[Rows from a dataset]
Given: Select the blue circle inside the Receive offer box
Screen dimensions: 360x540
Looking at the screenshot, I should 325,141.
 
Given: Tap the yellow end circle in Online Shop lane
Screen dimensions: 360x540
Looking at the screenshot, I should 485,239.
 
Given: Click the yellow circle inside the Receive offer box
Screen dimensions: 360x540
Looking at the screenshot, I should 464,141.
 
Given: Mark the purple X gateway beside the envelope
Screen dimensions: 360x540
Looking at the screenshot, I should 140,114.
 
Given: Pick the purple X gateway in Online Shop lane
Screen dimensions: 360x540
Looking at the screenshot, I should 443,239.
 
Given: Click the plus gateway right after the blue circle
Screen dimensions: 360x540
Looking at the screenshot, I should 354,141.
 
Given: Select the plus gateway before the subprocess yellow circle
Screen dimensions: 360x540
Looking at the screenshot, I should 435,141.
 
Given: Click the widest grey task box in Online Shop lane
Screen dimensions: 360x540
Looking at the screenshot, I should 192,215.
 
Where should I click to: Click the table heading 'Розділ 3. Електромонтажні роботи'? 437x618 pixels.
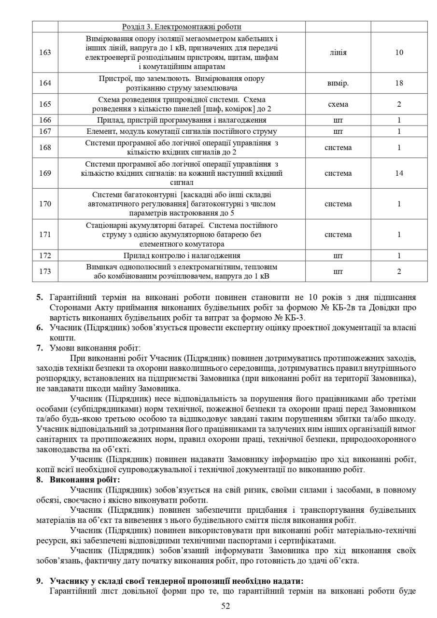click(x=182, y=27)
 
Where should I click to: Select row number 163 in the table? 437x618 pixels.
click(x=45, y=53)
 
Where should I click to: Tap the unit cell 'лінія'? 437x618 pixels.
click(x=338, y=53)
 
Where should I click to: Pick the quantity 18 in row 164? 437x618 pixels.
click(x=399, y=83)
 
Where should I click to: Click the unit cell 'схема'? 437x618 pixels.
click(x=338, y=104)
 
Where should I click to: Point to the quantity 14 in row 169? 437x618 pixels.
click(x=399, y=173)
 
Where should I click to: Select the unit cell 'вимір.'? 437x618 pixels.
click(x=338, y=83)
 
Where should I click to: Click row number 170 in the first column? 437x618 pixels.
click(x=45, y=204)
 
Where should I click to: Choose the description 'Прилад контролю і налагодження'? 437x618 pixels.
click(x=182, y=256)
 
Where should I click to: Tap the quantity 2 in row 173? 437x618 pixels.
click(x=399, y=272)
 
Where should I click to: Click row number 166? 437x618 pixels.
click(x=45, y=120)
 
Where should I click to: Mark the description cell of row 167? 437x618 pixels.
click(x=182, y=131)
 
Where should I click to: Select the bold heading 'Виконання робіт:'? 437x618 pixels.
click(x=85, y=480)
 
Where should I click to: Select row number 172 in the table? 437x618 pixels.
click(x=45, y=256)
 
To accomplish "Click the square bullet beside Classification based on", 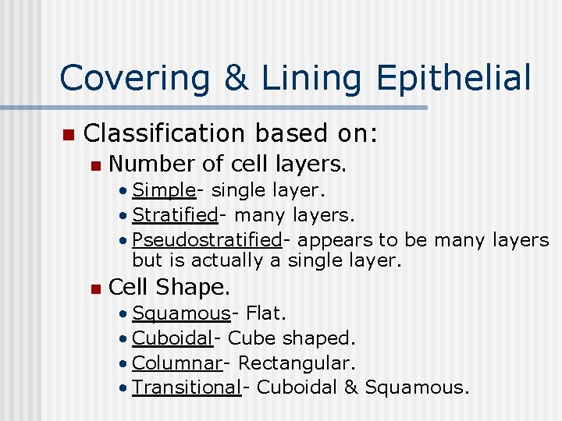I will click(67, 135).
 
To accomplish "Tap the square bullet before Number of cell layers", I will click(95, 165).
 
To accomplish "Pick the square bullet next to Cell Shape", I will click(95, 289).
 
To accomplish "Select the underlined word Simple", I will click(163, 191).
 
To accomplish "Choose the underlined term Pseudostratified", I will click(207, 239).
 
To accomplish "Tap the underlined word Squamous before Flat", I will click(181, 314).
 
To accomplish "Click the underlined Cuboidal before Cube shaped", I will click(173, 339).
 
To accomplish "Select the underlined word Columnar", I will click(176, 363).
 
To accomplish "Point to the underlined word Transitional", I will click(187, 387).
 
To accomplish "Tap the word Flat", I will click(266, 314).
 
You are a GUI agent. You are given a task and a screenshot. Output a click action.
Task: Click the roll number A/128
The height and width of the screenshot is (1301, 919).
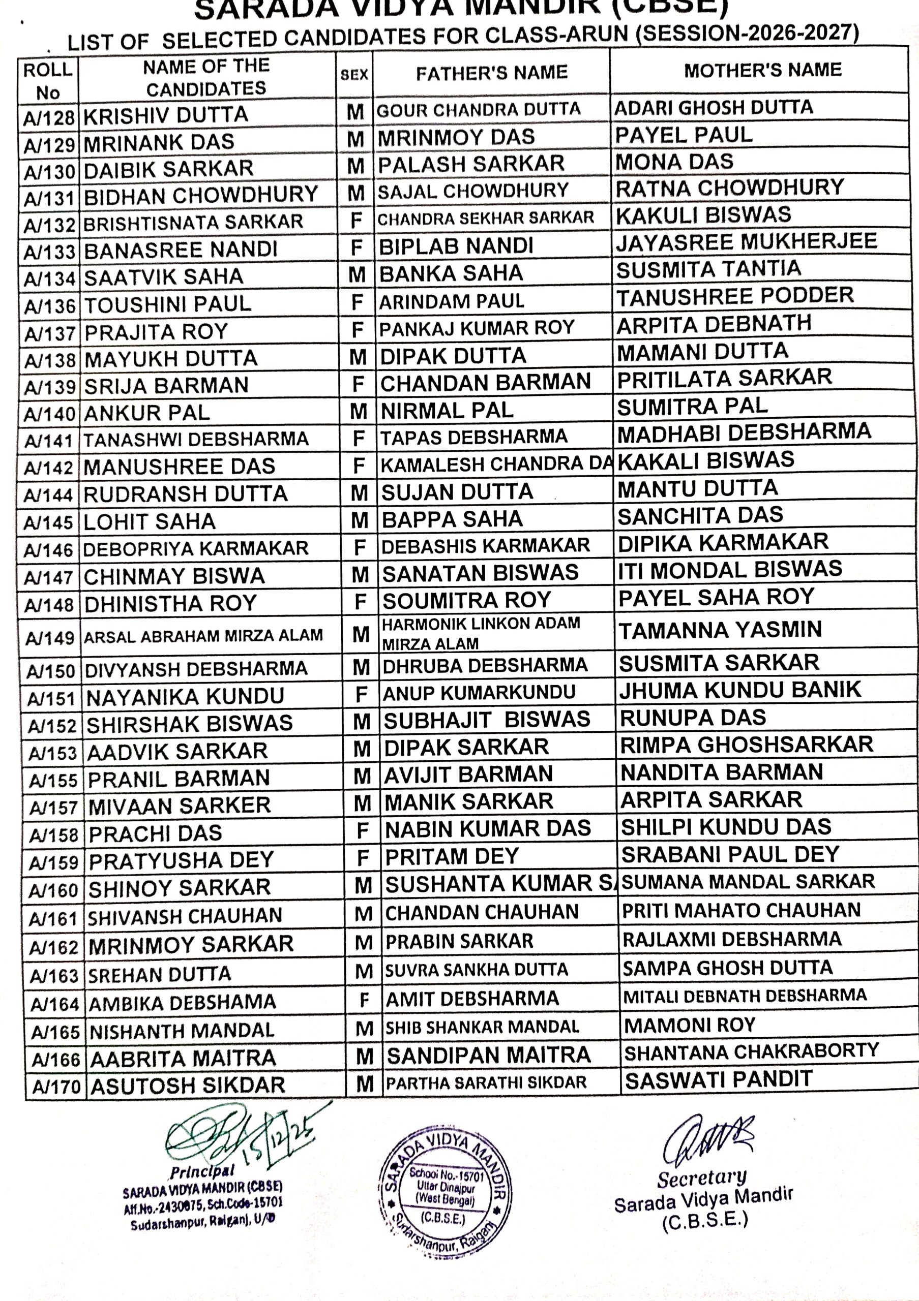point(49,118)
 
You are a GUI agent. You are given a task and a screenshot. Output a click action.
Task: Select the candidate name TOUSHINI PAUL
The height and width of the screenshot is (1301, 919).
point(168,304)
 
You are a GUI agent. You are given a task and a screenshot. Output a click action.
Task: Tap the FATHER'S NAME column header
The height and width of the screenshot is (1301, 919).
point(491,73)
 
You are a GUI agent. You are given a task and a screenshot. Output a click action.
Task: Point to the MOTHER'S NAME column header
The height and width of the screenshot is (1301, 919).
point(762,70)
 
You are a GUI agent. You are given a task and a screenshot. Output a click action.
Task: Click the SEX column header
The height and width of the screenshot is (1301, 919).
point(354,74)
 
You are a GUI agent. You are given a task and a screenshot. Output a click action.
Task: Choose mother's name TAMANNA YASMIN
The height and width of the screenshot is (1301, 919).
point(720,630)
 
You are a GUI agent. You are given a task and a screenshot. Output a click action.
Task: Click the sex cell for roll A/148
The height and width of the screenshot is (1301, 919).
point(361,602)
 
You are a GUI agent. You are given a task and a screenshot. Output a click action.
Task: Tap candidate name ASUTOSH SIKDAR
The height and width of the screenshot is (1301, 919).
point(188,1086)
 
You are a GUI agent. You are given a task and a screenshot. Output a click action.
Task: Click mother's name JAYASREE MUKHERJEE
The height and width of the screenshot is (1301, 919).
point(747,242)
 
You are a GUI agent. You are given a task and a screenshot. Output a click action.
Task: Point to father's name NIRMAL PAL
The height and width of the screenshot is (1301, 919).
point(447,410)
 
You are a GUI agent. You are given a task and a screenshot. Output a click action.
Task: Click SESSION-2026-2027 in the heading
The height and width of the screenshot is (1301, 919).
point(747,33)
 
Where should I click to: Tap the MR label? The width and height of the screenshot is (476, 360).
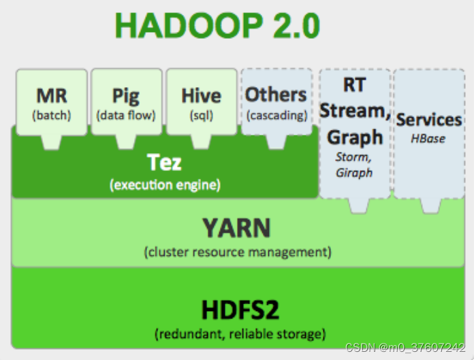[52, 95]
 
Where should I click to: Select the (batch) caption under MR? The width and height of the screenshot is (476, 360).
[52, 115]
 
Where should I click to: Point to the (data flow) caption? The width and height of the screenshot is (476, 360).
[126, 115]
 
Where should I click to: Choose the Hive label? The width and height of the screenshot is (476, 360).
[201, 96]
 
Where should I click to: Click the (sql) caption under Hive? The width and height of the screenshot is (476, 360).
[201, 115]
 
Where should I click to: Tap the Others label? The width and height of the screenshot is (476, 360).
[276, 95]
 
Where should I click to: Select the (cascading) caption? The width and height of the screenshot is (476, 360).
[276, 115]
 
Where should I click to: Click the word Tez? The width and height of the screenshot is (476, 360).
[164, 162]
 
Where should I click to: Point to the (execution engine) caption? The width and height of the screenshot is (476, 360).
[165, 184]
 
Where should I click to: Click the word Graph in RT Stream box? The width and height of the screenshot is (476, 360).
[355, 137]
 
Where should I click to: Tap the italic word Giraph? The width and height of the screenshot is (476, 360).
[354, 172]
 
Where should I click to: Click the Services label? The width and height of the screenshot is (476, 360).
[429, 120]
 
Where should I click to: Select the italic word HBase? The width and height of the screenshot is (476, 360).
[428, 138]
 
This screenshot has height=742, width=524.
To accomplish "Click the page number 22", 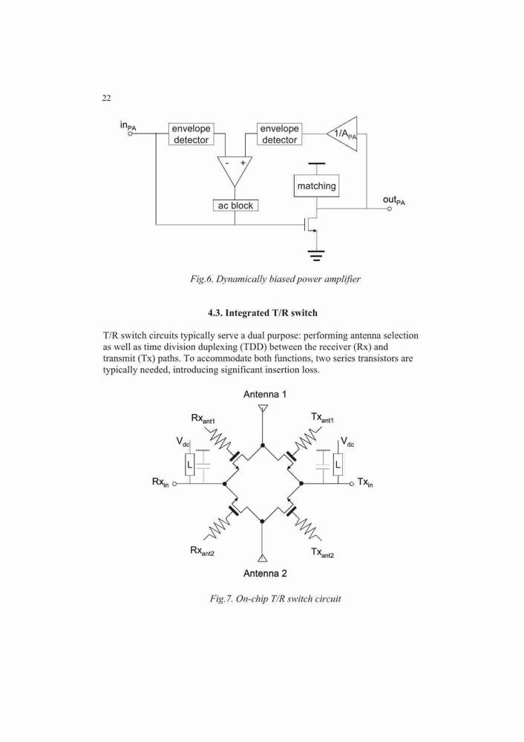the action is click(106, 98).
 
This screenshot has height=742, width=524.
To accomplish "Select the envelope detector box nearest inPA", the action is click(191, 134).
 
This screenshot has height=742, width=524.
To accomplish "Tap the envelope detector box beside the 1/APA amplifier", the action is click(279, 134).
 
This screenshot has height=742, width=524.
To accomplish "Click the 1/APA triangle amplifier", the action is click(341, 134).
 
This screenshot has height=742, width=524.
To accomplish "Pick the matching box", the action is click(316, 186).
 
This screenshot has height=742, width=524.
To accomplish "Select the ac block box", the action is click(235, 206).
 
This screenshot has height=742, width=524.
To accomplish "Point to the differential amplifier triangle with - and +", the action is click(235, 171).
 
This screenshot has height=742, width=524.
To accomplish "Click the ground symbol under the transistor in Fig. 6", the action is click(316, 255).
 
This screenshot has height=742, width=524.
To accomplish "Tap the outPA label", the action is click(394, 200).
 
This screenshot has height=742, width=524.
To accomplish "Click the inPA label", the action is click(128, 125).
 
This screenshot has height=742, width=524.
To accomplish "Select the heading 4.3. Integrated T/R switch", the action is click(262, 313).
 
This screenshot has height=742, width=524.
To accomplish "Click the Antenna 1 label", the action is click(265, 394).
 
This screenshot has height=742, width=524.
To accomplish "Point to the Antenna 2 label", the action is click(265, 574).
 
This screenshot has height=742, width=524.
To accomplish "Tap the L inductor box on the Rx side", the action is click(189, 464).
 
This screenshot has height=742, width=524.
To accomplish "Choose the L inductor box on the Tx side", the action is click(338, 464).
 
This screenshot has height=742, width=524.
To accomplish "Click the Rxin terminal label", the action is click(160, 482).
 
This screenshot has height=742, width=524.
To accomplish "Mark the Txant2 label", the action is click(322, 552).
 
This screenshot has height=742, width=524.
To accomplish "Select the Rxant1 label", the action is click(203, 418).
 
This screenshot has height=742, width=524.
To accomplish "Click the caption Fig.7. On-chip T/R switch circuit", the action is click(275, 599).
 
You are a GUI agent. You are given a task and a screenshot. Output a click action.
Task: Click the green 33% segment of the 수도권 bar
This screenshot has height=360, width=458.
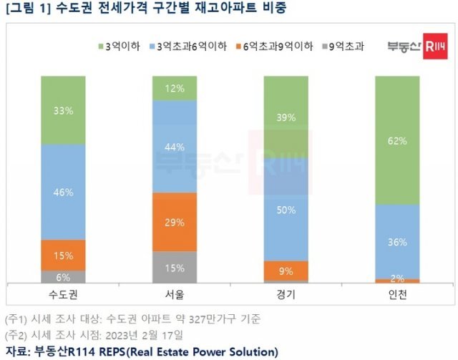click(63, 110)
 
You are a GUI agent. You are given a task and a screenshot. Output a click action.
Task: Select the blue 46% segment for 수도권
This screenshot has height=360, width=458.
click(63, 193)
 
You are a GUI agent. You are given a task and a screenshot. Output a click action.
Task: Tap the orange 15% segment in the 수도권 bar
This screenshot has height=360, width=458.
click(63, 255)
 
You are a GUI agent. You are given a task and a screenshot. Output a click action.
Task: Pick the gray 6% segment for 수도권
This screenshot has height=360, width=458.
click(63, 276)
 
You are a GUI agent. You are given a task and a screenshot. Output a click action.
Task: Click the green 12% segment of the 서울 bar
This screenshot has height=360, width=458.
click(175, 88)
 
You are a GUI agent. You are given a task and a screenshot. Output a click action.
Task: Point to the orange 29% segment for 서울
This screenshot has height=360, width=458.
click(175, 222)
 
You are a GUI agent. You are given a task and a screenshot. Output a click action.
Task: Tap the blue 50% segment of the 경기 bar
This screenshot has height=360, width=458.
click(286, 209)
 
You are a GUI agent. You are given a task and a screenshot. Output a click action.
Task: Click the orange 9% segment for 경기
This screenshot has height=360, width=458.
click(286, 271)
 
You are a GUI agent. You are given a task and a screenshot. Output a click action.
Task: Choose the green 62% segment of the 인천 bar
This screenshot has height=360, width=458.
click(398, 140)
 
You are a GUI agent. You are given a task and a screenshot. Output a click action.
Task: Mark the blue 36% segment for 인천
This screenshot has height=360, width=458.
click(398, 241)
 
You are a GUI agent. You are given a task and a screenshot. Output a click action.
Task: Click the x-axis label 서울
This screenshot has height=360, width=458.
click(175, 295)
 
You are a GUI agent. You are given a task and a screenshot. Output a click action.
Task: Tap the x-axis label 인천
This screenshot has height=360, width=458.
click(398, 295)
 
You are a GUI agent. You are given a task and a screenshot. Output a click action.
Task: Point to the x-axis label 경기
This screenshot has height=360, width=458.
click(286, 295)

* _Given problem_
Pull out each line of the listing above that includes the word "segment".

* _Reply_
Task: Click the green 33% segment of the 수도권 bar
Task: Select the blue 46% segment for 수도권
Task: Tap the orange 15% segment in the 수도권 bar
Task: Pick the gray 6% segment for 수도권
Task: Click the green 12% segment of the 서울 bar
Task: Point to the orange 29% segment for 서울
Task: Tap the blue 50% segment of the 경기 bar
Task: Click the orange 9% segment for 경기
Task: Choose the green 62% segment of the 인천 bar
Task: Mark the blue 36% segment for 인천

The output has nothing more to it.